I once knew a medical student who graduated without learning how birth control pills – probably the most-prescribed medication in America – actually work. In fact, he had no idea how any part of the female reproductive system functioned.
When I mention this to people who work in reproductive health circles, they’re not surprised at all.
“We have been a little insane about the truth,” wrote Wallace Stevens. He was talking about poetry, but he could have been talking about, well, all aspects of human endeavor.
Preparing for the weeklong mission of the first female astronaut, NASA engineers asked Sally Ride if 100 tampons would be the right number to include in the ship’s stores. No, she informed them, that would not be the right number.
When I first read this story, I laughed in disbelief. But at least the engineers asked. They appear to have been more concerned with getting it right than looking foolish.
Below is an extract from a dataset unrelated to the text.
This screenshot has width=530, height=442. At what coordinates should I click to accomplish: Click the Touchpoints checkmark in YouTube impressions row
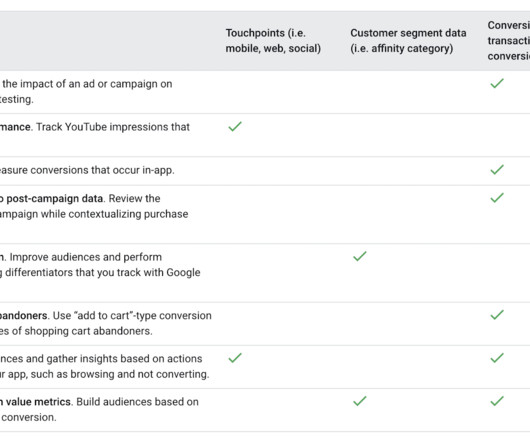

Still, they look pretty foolish. That’s how learning works.
The second edition of Aristotle’s Masterpiece lifted large chunks from an earlier guide to the amorous and reproductive arts, called The Sick Woman’s Private Looking-Glasse.
The title embeds an idea that continues with us today – the notion that sexual matters, and specifically those of women, are a kind of private sickness, that there’s no need for anyone – including women themselves, ideally – to know about.
The story of Phyllis and Aristotle was meant to warn young scholars from female company. But the story could easily be read with other morals in mind.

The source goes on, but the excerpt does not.